Extra: A little Pytorch#
Credit to Google Gemini and https://pytorch.org/tutorials/ to helping me learn how to implement this. We use the numerical columns to predict life expectancy. I had a hard time learning, but I was surprised at the result!
import torch
import torch.nn as nn
import torch.optim as optim
# Define numerical columns
num = ['Year', 'Infant_deaths', 'Under_five_deaths', 'Adult_mortality',
'Alcohol_consumption', 'Hepatitis_B', 'Measles', 'BMI', 'Polio',
'Diphtheria', 'Incidents_HIV', 'GDP_per_capita', 'Population_mln',
'Thinness_ten_nineteen_years', 'Thinness_five_nine_years', 'Schooling',
]
# Prepare the data
X = df[num].values
y = df['Life_expectancy'].values
X_train, X_test, y_train, y_test = train_test_split(X, y, test_size=0.2, random_state=1)
# Convert data to PyTorch tensors
X_train_tensor = torch.tensor(X_train, dtype=torch.float32)
y_train_tensor = torch.tensor(y_train, dtype=torch.float32).view(-1, 1)
# Hyperparameters
input_size = X_train_tensor.shape[1]
hidden_size = 8
output_size = 1
learning_rate = 0.01
num_epochs = 50
# Define the neural network model by making a class
class LifeExpectancyModel(nn.Module):
def __init__(self, input_size, hidden_size, output_size):
super(LifeExpectancyModel, self).__init__()

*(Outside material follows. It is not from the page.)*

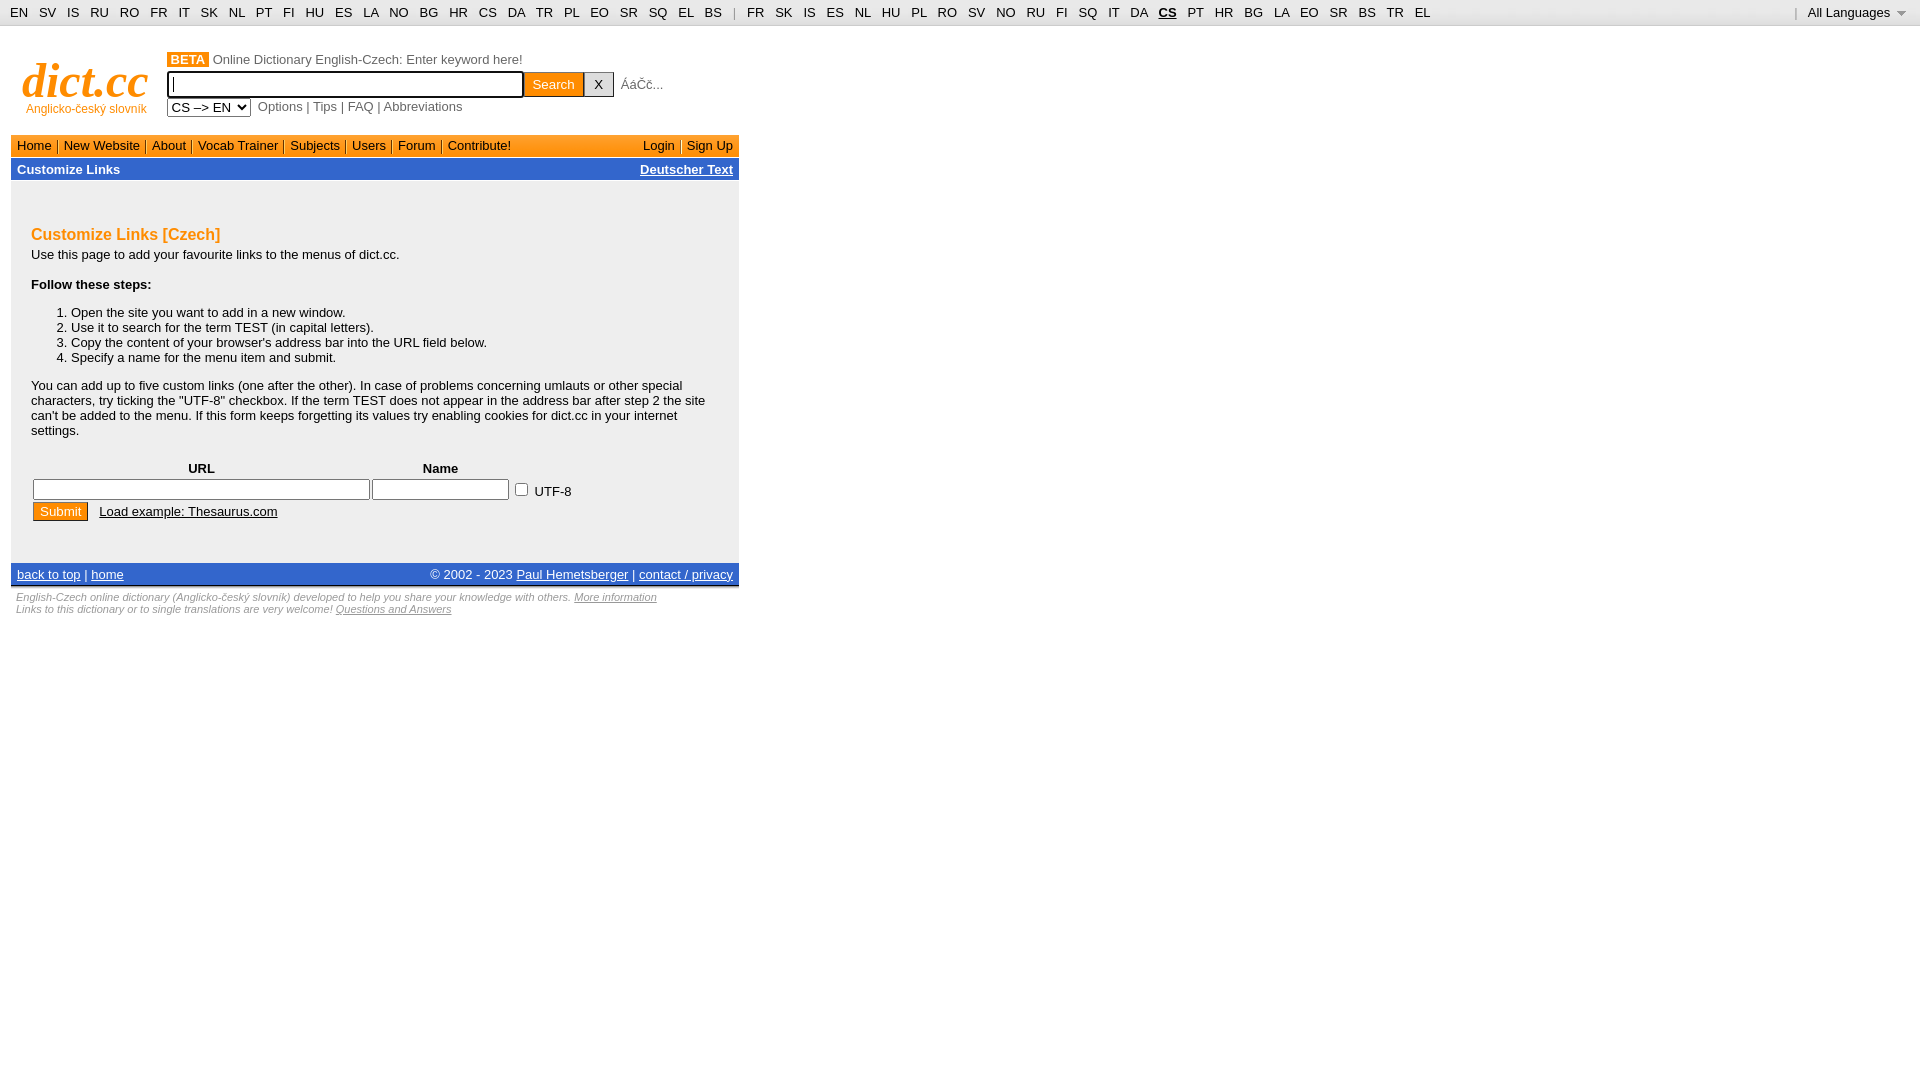  Describe the element at coordinates (686, 12) in the screenshot. I see `EL` at that location.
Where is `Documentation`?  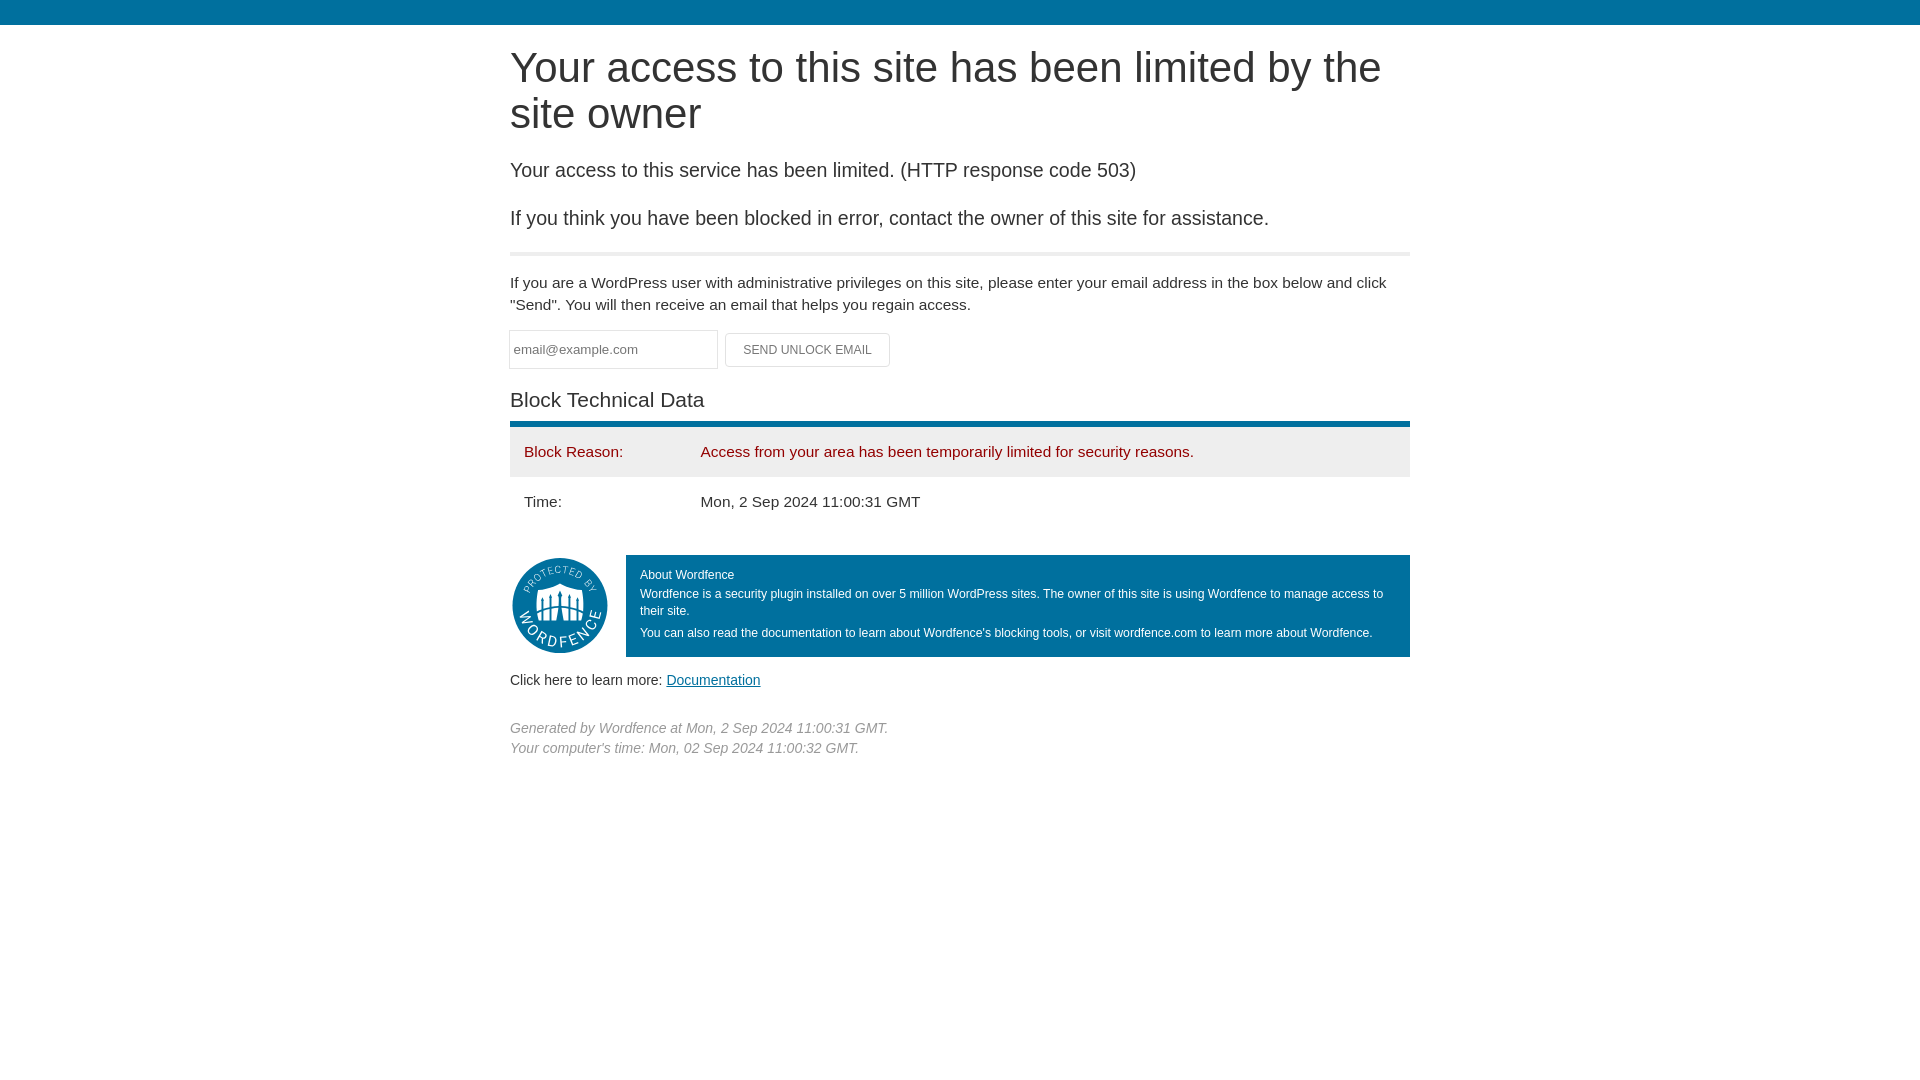
Documentation is located at coordinates (713, 679).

self.fc1 = nn.Linear(input_size, hidden_size)
self.relu = nn.ReLU()
self.fc2 = nn.Linear(hidden_size, output_size)
def forward(self, x):
x = self.fc1(x)
x = self.relu(x)
x = self.fc2(x)
return x
# Create the model, loss function, and optimizer
model = LifeExpectancyModel(input_size, hidden_size, output_size)
criterion = nn.MSELoss()
optimizer = optim.Adam(model.parameters(), lr=learning_rate)
# Training loop
for epoch in range(num_epochs):
# Forward pass
y_pred = model(X_train_tensor)
loss = criterion(y_pred, y_train_tensor)
# Back pass and optimization
optimizer.zero_grad()
loss.backward()
optimizer.step()
if (epoch+1) % 10 == 0:
print(f'Epoch [{epoch+1}/{num_epochs}], Loss: {loss.item():.4f}')
Epoch [10/50], Loss: 57598.2109
Epoch [20/50], Loss: 1266.0348
Epoch [30/50], Loss: 653.0154
Epoch [40/50], Loss: 435.1057
Epoch [50/50], Loss: 279.2374
After 50 epochs, the neural network consitently learns to make much more accurate predictions on the training data. This is more of a toy example, but we can clearly observe that neural networks are powerful tools for prediction. It is very exciting to understand how neural networks work to create such robust predictions and “see” things that we can’t ourselves.
Conclusion#
We analyzed this dataset using a variety of models and visualizations. Our findings indicate some trends; For example, countries with higher levels of GDP per capita (and alcohol consumption, haha) tend to have higher life expectancies. We also successfully implemented a neural network model that can accurately predict life expectancy based on various factors such as infant mortality rates, GDP, and healthcare access.
While we gleaned some insights, results comparing categories were less clear. Further research should explore other factors that may influence life expectancy, such as environmental factors, lifestyle choices, and genetic predispositions. Analysis of these metrics are very important for informing public health policies and resource allocation strategies so we promote the most flourishing/least suffering possible.